# [Given request]
Please return the data word for word, starting at its first line and ending at the line containing "Action: 57,398".

Element and text location data
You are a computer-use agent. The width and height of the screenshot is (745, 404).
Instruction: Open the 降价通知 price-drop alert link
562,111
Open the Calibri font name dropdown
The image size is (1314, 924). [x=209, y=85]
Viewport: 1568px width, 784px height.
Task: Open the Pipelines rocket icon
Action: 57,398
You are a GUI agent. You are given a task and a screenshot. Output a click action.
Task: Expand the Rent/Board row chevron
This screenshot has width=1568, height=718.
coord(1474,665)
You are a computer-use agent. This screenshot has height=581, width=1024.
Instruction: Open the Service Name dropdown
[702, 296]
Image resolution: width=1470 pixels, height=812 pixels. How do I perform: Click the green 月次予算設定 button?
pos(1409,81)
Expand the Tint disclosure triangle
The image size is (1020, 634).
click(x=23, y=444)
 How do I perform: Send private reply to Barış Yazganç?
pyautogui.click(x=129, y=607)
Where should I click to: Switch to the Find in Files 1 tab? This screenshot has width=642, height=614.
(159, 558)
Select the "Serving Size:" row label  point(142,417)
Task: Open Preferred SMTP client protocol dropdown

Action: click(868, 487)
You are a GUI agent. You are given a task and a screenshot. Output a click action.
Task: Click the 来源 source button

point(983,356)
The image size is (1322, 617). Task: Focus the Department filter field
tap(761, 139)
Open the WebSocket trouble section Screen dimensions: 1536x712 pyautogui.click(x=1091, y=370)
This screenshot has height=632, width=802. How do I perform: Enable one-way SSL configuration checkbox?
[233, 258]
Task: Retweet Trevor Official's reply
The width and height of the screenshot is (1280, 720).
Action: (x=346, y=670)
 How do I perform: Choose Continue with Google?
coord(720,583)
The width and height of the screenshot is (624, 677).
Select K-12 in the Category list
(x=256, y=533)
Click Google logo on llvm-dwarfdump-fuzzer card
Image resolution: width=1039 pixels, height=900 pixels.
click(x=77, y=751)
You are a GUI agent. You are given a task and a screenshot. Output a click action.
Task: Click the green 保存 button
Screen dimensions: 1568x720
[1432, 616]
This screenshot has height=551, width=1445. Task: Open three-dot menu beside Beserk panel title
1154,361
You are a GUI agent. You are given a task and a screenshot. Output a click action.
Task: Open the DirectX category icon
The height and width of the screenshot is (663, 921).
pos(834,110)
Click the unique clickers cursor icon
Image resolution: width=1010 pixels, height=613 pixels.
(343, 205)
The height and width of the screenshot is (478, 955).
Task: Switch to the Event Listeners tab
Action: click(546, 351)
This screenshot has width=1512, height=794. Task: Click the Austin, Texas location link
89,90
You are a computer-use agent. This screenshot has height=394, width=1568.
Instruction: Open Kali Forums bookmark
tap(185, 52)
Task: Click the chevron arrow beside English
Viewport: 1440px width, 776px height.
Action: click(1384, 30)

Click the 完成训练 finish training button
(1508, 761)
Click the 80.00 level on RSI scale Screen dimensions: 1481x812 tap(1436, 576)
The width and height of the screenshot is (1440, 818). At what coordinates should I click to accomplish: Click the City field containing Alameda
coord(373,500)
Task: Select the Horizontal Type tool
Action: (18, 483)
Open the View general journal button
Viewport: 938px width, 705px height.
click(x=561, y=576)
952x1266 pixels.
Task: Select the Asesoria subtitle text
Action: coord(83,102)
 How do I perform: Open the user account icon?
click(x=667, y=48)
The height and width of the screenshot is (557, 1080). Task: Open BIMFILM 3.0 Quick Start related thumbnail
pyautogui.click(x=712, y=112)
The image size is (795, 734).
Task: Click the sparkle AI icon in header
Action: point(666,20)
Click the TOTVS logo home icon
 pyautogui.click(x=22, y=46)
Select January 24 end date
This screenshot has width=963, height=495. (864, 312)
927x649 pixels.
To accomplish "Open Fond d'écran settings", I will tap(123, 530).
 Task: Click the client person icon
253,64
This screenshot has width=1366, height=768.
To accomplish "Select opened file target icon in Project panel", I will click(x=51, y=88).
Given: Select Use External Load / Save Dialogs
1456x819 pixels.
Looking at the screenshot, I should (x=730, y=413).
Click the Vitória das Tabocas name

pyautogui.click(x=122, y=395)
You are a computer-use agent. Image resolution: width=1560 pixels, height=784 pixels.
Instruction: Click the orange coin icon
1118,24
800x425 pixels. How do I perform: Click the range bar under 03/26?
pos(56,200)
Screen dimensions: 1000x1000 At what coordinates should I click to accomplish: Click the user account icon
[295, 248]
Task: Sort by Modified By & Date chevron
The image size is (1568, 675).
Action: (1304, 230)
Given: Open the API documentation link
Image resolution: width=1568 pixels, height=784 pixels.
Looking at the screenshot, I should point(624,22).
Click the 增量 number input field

# [Exercise output]
You are a computer-use agent. The width and height of the screenshot is (745, 404).
Instruction: Open the 降价通知 price-drop alert link
562,111
Open the Calibri font name dropdown
The image size is (1314, 924). [x=209, y=85]
Viewport: 1568px width, 784px height.
Task: Open the Pipelines rocket icon
Action: 57,398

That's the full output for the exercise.